▶ **Task description**:
Does each statement below agree with the passage on the Cashier's Algorithm? For each, answer yes or no and quote the words of the passage that decide it.
1. With 4¢, 3¢, and 1¢ coins, the Cashier's Algorithm makes 6¢ using three coins.
2. The coin systems the program must handle may lack a 1¢ coin.
3. The coin values must always be given as a sorted container.

▶ **Passage**:
::::

48
\$\begingroup\$

The Cashier's Algorithm is an algorithm for making change in the minimal number of coins that works quite well for most currency systems. However like most greedy algorithms it is not without its flaws. If a currency system is set up just right (or just wrong) there are certain values in which the Cashier's Algorithm will fail to find the optimal change.

Take the following example:

We have 4¢, 3¢, and 1¢ coins. We want to make 6¢.

The Cashier's Algorithm will first select as many of the largest coin (one 4¢ to start) and subtract and repeat. This will result in one 4¢ coin and two 1¢ coins, for a total of 3 coins.

Unfortunately for the Algorithm there is a way to make 6¢ with only two coins (two 3¢ coins).

A system of change will be considered canonical iff for all integer values the Cashier's Algorithm will find the optimal number of coins.

Task

You task will be to take a system as a either an unordered container or sorted ordered container of integers representing coin values and output a truthy value if the system input is canonical and falsy otherwise.

Your program should work for all systems that can create any value. (i.e. all systems will have a 1¢ coin)

::::

▶ **Data lines**:
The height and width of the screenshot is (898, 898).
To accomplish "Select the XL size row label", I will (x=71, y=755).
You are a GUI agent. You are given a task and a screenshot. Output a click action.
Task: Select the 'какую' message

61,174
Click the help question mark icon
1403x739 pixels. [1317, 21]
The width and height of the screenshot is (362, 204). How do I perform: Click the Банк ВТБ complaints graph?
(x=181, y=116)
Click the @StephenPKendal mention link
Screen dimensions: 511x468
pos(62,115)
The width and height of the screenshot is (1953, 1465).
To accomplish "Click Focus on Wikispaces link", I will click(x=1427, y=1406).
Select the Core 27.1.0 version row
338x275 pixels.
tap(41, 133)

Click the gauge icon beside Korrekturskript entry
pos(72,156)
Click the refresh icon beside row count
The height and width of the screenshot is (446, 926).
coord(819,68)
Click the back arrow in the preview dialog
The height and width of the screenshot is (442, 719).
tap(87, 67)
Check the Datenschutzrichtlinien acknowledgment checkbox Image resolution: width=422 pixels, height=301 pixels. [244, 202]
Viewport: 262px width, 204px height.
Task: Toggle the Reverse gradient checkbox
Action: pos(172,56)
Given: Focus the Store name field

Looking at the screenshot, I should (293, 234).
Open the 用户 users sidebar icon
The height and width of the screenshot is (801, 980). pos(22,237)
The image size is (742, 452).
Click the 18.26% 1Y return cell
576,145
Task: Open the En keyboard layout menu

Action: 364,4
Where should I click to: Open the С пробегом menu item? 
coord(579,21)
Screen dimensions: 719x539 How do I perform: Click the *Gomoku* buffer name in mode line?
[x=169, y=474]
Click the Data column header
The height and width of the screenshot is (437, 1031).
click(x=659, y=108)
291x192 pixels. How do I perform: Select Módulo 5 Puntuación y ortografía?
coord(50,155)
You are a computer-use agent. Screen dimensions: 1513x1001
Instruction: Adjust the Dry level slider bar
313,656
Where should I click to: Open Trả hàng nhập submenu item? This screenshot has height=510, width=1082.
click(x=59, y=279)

::::

▶ **Response for this exercise**:
1. Yes: "This will result in one 4¢ coin and two 1¢ coins, for a total of 3 coins."
2. No: "all systems will have a 1¢ coin"
3. No: "either an unordered container or sorted ordered container of integers"